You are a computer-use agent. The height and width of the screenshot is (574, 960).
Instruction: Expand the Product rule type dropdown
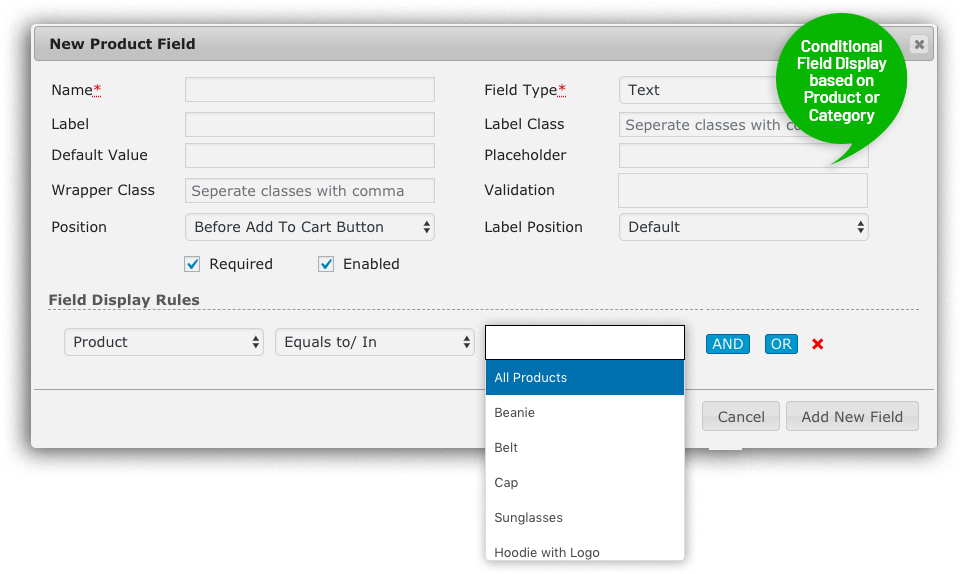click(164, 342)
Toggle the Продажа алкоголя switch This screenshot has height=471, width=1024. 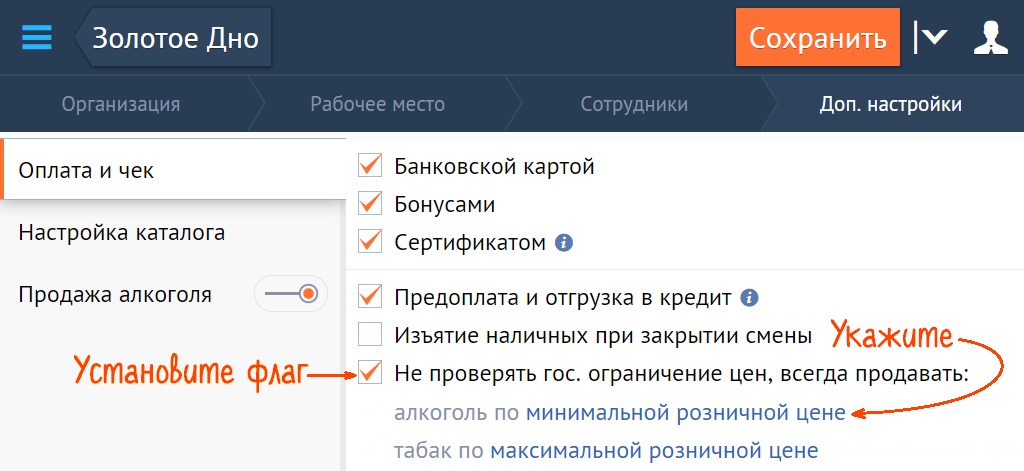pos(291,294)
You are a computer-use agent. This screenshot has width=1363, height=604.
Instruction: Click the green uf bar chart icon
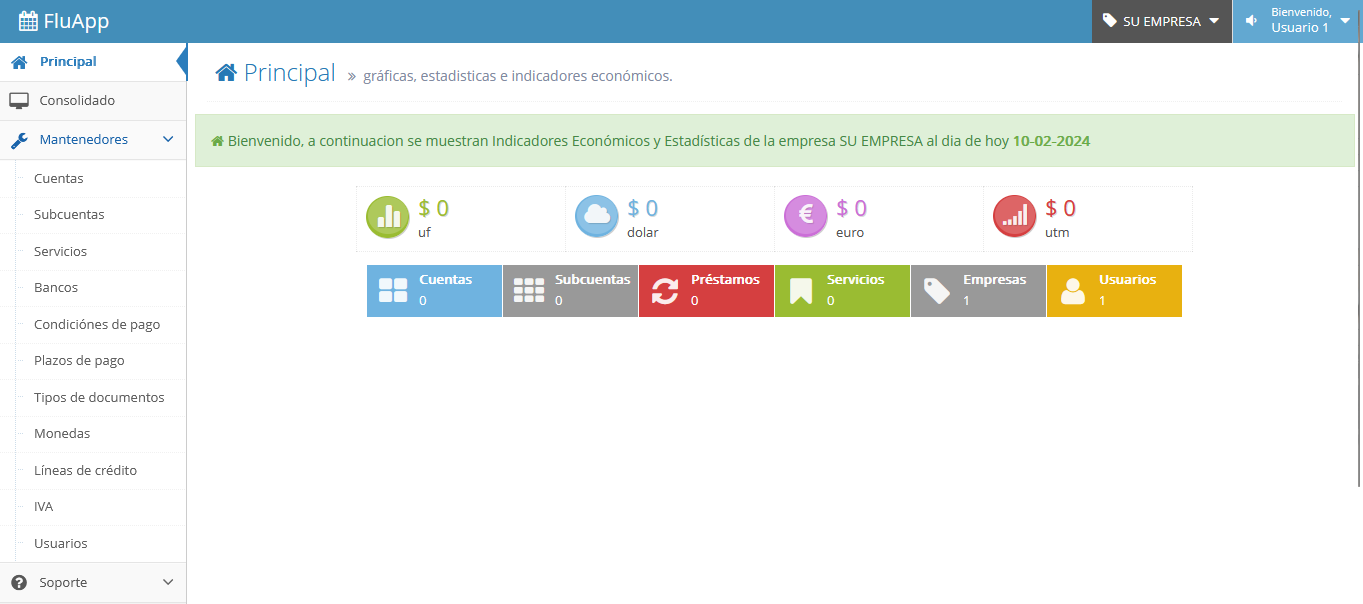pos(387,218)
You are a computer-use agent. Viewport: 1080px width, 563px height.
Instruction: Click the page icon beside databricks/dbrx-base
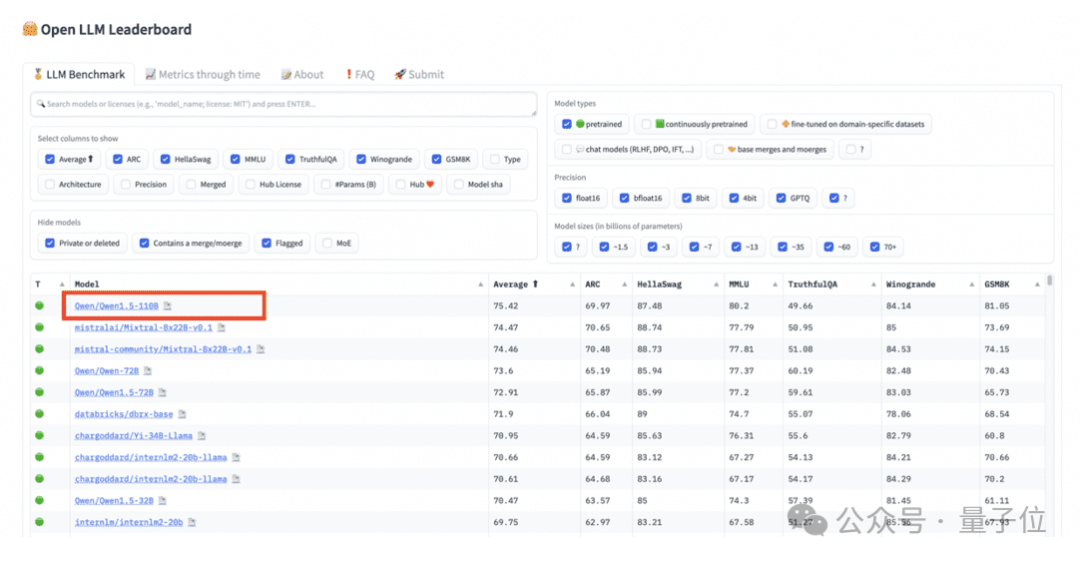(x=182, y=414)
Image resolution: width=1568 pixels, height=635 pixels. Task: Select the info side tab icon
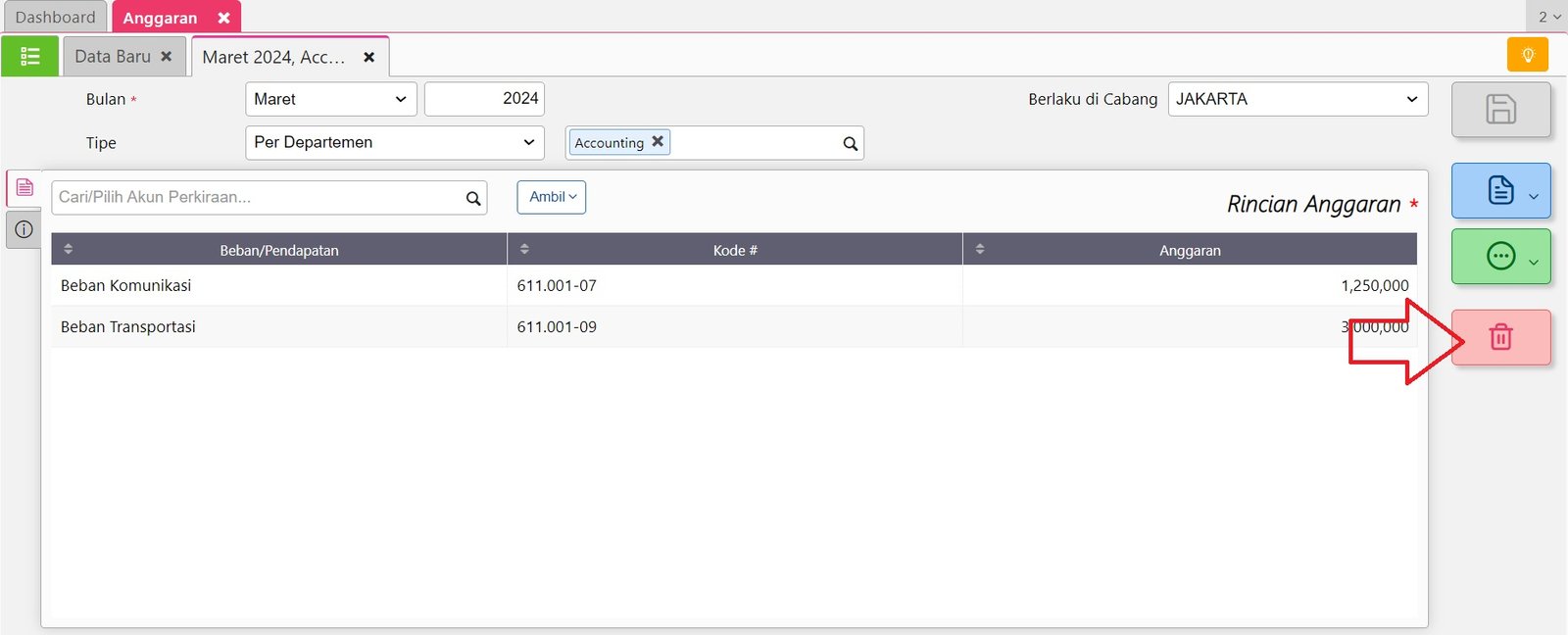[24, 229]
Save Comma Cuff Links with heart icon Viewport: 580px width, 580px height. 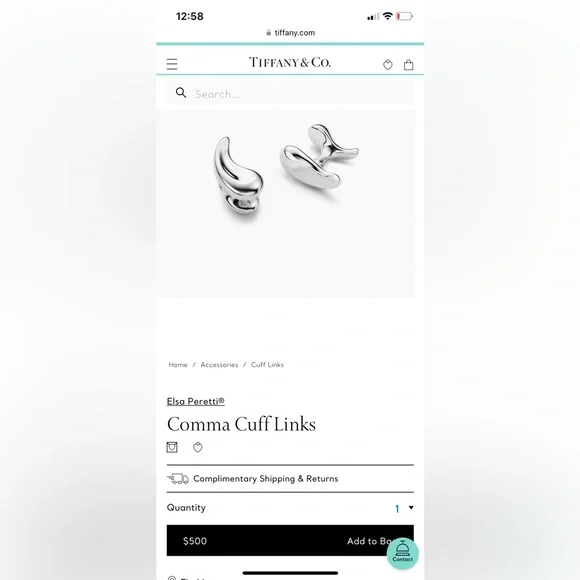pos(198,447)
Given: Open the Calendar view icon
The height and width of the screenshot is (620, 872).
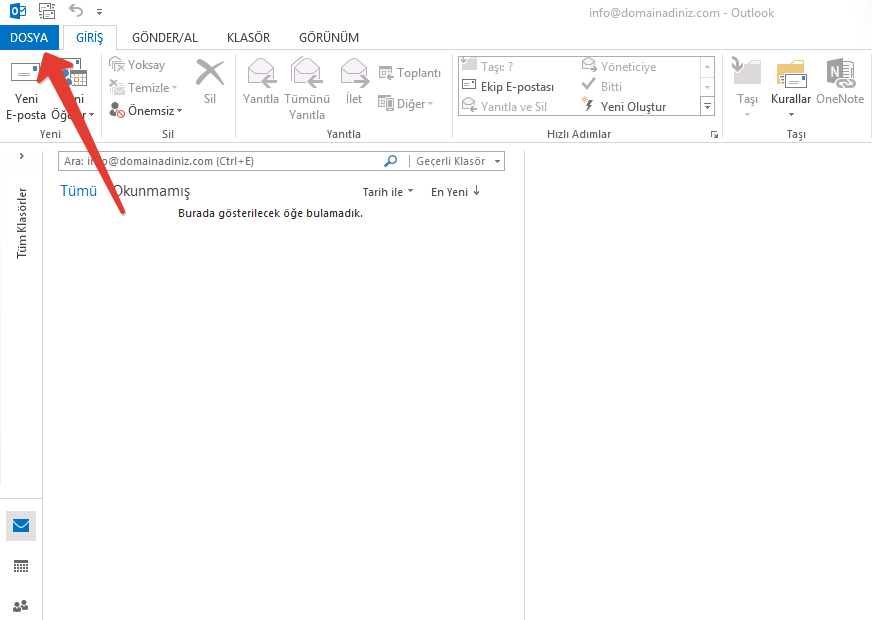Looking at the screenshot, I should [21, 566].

┄┄┄┄┄┄┄┄┄┄

TO DO ::
Copy each line from the records above that includes the string "agent".

FINISHED TASK ::
You are a computer-use agent. The height and width of the screenshot is (574, 960).
You are a computer-use agent. This screenshot has width=1363, height=604.
You are a computer-use agent. Viewport: 1080px width, 563px height.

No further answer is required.